When every company has become agile, which is supposed to reduce the number of failing software projects, why is the number so high?
If an IoT solution needs to scale (success!), the data challenges become huge. Within the 5-layer complexity described in the next section, usual scalability issues in data projects arise.
Let us dive into a more detailed introduction to IoT first.
What is the internet of things?
The internet of things (IoT) is the generic idea to connect hardware items, sensors or devices (things), to the internet to generate benefits for the end-user and the thing provider. It was named IoT to get the word “internet” into the title of a talk in front of management by Kevin Ashton in 1999. He wanted to motivate the need to put RFID chips into the company’s devices in times of the dot-com bubble. By now IoT is applied throughout very many industries and it is very often combined with the current trends in artificial intelligence (AI).
Often IoT is described a little bit more pompously as the fourth industrial revolution, the next step after going from manual labor to machine-based labor, introduction of electricity and computerization. As the technology penetrates almost all areas of life, it might indeed be seen this way. Others like to refer to AI as the fourth industrial revolution — and there is a large overlap.
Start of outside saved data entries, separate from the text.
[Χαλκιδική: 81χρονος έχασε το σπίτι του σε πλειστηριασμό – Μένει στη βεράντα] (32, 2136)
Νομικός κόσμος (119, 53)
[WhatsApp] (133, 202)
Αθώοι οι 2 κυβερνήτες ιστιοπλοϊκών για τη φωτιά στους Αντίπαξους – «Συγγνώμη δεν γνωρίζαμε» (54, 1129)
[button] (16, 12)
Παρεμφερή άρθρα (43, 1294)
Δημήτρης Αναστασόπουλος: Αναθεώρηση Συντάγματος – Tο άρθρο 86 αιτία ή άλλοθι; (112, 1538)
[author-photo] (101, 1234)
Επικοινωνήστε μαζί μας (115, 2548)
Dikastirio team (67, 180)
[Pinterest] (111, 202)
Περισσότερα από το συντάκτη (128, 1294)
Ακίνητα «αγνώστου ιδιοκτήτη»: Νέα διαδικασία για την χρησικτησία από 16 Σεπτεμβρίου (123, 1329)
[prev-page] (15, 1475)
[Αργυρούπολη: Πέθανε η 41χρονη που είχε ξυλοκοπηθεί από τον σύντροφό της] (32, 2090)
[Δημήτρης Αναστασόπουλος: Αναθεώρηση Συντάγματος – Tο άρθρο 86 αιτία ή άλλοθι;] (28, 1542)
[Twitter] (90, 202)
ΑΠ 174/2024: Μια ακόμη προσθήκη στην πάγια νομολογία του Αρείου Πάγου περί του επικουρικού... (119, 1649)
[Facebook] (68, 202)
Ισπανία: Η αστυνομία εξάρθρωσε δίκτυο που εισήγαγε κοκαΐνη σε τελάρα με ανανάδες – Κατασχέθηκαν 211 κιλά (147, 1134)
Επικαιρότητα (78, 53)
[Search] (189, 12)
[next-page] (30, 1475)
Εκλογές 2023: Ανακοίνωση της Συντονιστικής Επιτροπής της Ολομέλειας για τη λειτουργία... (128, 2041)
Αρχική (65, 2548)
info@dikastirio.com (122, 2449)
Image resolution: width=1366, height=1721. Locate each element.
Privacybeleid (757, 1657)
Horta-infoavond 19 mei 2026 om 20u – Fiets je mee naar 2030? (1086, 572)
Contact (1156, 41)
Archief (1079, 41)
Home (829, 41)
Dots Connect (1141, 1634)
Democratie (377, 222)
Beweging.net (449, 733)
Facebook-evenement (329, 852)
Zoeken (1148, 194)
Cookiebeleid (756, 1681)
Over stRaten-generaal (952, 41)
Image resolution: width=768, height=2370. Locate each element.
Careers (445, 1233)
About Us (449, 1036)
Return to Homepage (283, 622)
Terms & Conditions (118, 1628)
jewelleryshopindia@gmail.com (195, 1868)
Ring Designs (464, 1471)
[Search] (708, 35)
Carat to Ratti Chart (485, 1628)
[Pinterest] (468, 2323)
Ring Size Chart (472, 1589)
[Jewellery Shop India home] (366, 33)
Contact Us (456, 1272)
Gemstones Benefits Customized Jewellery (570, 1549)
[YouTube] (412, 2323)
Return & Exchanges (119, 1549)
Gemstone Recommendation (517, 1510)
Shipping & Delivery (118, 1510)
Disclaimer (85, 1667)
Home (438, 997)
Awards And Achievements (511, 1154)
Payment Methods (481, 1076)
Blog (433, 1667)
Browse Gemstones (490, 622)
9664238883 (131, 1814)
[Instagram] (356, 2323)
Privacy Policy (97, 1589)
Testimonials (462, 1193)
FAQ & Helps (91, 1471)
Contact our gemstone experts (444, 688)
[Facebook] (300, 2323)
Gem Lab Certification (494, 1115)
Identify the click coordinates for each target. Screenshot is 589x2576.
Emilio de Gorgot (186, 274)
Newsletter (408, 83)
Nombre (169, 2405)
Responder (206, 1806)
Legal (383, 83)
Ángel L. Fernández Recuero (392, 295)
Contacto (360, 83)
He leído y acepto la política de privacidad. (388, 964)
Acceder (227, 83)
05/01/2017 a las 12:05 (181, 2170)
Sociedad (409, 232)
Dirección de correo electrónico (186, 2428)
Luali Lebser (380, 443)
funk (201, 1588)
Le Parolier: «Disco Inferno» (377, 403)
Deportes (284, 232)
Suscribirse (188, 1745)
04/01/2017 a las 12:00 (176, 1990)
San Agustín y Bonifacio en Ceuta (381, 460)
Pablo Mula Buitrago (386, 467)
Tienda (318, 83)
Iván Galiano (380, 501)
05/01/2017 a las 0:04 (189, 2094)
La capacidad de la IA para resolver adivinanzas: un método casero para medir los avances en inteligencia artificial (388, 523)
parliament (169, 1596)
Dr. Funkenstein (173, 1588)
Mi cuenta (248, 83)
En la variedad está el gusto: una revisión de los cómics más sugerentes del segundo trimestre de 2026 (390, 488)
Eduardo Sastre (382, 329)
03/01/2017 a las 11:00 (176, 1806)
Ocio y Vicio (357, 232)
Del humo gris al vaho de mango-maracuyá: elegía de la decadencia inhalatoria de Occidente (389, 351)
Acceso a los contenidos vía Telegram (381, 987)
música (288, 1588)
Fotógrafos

IoT has an inherent five-layer complexity, as sketched below: 1. device hardware, 2. device software, 3. network communication, 4. cloud environments, 5. cloud applications
This means that IoT products require business and technical decisions in all of these layers, not only in software or hardware. This boosts the requirements for the manager’s and the engineers’ skills. IoT projects tend to be complex when the number of devices in scope is high. Social risks arise with complexity (it becomes complicated to get people with the right skill set for the projects).
In hardware driven businesses, where IoT ideas often emerge, there are often gaps in expertise with respect to networks, software, and cloud. If you treat software projects in the same way in which hardware focused projects were solved, this might not work out as expected.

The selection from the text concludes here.